Activity: Every line with the string "dropdown" must be copied from the entries below.

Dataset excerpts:
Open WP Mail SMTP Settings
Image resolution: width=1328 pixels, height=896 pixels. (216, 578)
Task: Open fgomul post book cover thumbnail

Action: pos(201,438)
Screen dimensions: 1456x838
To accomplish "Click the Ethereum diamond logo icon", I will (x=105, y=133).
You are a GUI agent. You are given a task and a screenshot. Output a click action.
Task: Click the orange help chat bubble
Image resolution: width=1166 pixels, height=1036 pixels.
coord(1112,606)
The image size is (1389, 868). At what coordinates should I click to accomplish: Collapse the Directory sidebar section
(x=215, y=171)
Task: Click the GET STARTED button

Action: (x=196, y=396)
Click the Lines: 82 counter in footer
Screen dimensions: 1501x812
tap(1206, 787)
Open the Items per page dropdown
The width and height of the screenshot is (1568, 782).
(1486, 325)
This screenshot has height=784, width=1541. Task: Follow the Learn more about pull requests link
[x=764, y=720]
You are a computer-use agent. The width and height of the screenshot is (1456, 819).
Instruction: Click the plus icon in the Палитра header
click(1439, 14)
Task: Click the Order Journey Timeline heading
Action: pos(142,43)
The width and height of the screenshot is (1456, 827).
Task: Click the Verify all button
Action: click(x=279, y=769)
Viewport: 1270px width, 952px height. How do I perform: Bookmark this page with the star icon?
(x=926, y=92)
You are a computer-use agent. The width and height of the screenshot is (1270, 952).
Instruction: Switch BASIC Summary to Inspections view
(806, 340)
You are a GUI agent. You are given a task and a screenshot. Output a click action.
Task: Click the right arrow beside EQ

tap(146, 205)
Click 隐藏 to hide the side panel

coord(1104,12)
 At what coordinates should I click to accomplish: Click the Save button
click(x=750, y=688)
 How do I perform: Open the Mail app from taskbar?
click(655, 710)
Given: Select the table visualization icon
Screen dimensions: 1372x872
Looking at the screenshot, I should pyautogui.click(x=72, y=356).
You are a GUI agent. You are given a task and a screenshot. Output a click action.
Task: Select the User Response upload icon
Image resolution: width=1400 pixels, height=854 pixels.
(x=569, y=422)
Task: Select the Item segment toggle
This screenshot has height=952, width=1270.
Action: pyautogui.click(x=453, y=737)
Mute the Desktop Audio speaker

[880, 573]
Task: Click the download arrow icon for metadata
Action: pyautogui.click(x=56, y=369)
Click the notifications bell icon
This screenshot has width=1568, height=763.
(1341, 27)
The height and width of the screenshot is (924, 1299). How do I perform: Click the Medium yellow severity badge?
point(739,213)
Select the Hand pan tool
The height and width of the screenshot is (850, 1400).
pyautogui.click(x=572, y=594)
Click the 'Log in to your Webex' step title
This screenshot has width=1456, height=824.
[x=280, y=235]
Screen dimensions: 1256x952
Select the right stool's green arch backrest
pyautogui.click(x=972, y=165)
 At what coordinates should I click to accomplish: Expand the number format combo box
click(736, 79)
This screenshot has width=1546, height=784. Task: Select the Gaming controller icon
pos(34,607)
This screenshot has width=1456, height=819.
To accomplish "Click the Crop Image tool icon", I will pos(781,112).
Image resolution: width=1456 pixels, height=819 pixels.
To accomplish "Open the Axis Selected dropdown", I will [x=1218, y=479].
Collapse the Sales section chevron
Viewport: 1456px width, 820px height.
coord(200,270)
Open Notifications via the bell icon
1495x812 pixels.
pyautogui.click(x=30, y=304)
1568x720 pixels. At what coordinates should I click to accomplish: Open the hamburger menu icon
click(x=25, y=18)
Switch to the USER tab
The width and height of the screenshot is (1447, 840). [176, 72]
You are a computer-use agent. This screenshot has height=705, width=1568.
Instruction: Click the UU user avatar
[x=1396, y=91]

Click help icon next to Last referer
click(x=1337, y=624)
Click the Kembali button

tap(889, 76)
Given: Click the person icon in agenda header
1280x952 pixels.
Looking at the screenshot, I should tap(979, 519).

The completed task:
Open the Items per page dropdown
To accomplish "Open the Axis Selected dropdown", I will [x=1218, y=479].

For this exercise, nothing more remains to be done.